Près de 925 millions d’euros. C’est la somme, issue des amendes de radars automatiques, qui a financé la lutte contre l’insécurité routière, a annoncé, ce mardi, le ministère de l’Intérieur.

Sur les 1.013 milliards récoltés par les radars, 924,5 millions d’euros, soit 91,2 %, ont été utilisés pour financer la sécurité routière, et notamment l’entretien et la modernisation du réseau routier. Les 8,8 % restants, soit 88,7 millions d’euros, ont été affectés au désendettement de l’État, détaille le communiqué du ministère, reprenant un rapport annexé au Projet de loi de finances 2019.

Des recettes réparties

Près des trois-quarts (73 %) des 924,5 millions ont été répartis entre l’Agence de financement des infrastructures de transports de France (405,5 millions d’euros), en charge de « moderniser et sécuriser le réseau routier » (routes, tunnels…), et les collectivités locales (270 millions d’euros), qui ont également en charge une part des aménagements routiers (carrefours, arrêts de transports en commun, etc.).

Le reste (27 %), soit 249 millions d’euros, a été octroyé à la Délégation interministérielle à la sécurité routière pour financer « le système de gestion des points du permis de conduire », notamment l’expédition des lettres d’information des contrevenants sur le nombre de points dont ils disposent, l’entretien des 4.446 radars et les actions de sensibilisation (campagnes de prévention, études, etc.).

Une nouvelle hausse de 12 % des recettes de radars prévue en 2019

En 2016, 91,8 % des recettes des radars avaient été consacrées à la sécurité routière et 8,2 % au désendettement de l’État. C’est la deuxième année que l’État rend public ce rapport, conformément à une décision du Conseil interministériel de sécurité routière du 2 octobre 2015 destinée à combattre l’idée de radars « pompes à fric ».
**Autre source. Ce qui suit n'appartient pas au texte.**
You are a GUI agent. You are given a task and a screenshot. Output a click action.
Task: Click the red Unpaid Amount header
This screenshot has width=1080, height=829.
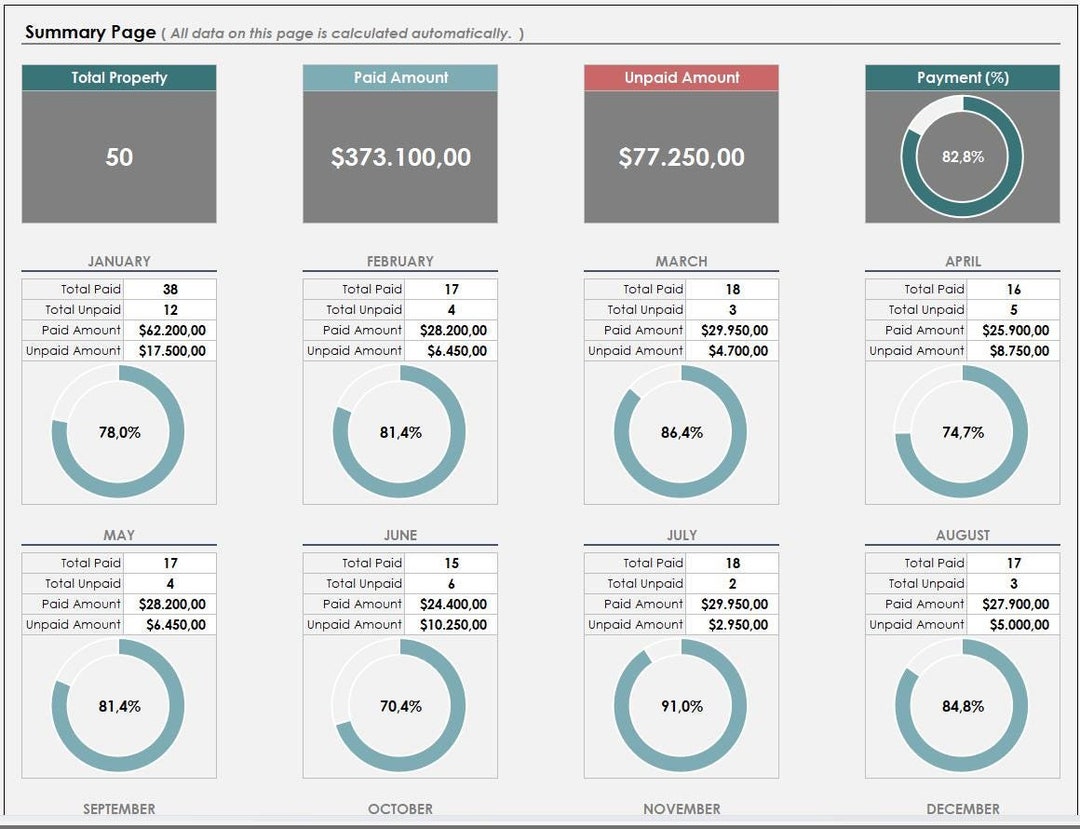(x=681, y=77)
Depuis 2003, les recettes des radars n'ont cessé d'augmenter. Après avoir franchi la barre du milliard d’euros en 2017, elles devraient rapporter 1,029 milliard d'euros en 2018, selon des estimations gouvernementales. Pour 2019, les autorités tablent sur une nouvelle hausse de 12%, en raison notamment de l'abaissement à 80 km/h de la vitesse maximale autorisée sur certaines routes, entré en vigueur le 1er juillet.